Inviato da ISPI il Mar, 01/03/2016 - 17:56
Martedì, 1 marzo, 2016
USA & Americhe

La politica estera non entusiasma la competizione elettorale americana, né nella partita interna allo schieramento democratico né in quella del partito repubblicano. Ancor meno può entusiasmare nelle battute iniziali delle primarie, quelle di febbraio nelle quali si fanno strada i possibili candidati, in attesa del Super Tuesday. In questa fase preparatoria, comprensibilmente, i candidati ritagliano la loro campagna sulle comunità di riferimento degli stati entro cui avviene il confronto (ad esempio sulla consistenza demografica degli afroamericani e dei latinos, o sulla base delle caratteristiche socio-economiche degli elettori).

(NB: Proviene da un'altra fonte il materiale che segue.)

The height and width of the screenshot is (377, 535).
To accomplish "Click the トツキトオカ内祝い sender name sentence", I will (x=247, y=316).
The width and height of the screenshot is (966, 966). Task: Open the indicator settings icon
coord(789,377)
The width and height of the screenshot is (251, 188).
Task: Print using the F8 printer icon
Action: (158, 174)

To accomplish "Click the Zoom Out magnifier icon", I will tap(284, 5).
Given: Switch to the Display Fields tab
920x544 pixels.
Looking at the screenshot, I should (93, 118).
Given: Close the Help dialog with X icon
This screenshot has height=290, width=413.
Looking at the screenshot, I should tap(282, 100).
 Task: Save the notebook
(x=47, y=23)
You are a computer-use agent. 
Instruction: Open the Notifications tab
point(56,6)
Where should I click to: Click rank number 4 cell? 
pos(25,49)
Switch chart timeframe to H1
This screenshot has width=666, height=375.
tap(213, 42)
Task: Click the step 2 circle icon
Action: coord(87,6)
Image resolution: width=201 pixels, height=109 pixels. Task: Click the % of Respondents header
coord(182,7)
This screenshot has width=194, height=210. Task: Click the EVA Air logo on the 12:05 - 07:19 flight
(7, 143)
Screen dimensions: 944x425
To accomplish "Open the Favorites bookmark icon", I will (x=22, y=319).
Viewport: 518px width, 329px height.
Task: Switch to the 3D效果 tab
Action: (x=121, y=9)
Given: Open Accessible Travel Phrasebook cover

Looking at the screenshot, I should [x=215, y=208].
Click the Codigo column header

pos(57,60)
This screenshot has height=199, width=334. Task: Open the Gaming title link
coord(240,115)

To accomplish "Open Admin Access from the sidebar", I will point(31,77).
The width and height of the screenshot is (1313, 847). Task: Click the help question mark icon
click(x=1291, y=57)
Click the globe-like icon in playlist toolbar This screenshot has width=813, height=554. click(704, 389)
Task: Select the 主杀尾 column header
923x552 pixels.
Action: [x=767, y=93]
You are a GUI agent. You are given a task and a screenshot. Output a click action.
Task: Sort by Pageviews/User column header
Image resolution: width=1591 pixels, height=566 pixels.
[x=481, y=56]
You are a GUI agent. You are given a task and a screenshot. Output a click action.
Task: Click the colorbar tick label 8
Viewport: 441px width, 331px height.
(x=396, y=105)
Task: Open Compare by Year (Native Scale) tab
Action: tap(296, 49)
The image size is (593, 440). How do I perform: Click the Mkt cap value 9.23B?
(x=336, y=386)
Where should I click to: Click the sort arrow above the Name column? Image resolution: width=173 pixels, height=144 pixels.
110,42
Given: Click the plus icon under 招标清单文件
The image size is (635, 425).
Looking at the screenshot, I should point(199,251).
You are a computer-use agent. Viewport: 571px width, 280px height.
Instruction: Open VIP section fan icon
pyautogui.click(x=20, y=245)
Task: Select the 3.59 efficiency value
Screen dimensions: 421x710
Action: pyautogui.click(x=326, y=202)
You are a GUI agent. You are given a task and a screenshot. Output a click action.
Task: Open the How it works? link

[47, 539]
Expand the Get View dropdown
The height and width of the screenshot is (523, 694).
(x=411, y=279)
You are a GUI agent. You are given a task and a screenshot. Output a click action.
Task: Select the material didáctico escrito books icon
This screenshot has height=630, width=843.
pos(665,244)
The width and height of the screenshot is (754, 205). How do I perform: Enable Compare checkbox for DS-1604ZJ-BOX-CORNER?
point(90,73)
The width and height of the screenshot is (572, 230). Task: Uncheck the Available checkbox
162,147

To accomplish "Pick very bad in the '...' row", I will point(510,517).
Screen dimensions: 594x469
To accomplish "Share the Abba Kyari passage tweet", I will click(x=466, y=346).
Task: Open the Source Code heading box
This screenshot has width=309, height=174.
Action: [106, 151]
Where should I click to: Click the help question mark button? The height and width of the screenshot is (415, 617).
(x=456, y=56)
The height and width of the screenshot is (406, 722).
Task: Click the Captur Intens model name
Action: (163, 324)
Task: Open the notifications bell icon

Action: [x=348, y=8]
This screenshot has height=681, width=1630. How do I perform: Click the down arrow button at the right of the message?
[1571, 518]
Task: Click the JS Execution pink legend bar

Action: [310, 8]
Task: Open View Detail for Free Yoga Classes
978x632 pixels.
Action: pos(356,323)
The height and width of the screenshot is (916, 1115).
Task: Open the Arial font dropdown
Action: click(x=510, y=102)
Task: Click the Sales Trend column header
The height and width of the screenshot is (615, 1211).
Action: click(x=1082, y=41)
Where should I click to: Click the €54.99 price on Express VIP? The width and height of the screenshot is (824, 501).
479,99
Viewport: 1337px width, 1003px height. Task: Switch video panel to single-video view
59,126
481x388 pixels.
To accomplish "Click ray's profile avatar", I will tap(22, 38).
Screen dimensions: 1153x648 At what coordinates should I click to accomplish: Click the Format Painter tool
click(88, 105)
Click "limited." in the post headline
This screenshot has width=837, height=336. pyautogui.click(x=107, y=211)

Le questioni locali, in altre parole, dominano il dibattito.

Con il Super Tuesday il registro cambia solo parzialmente. La platea è certo più composita, il numero di stati coinvolti più alto e i delegati in palio aumenta significativamente. Ma nei raduni nei singoli stati i candidati continuano a far leva sulle vicende locali, la competizione intra-partitica rimane accesa e i temi di politica estera tendono a rimanere estranei al dibattito elettorale.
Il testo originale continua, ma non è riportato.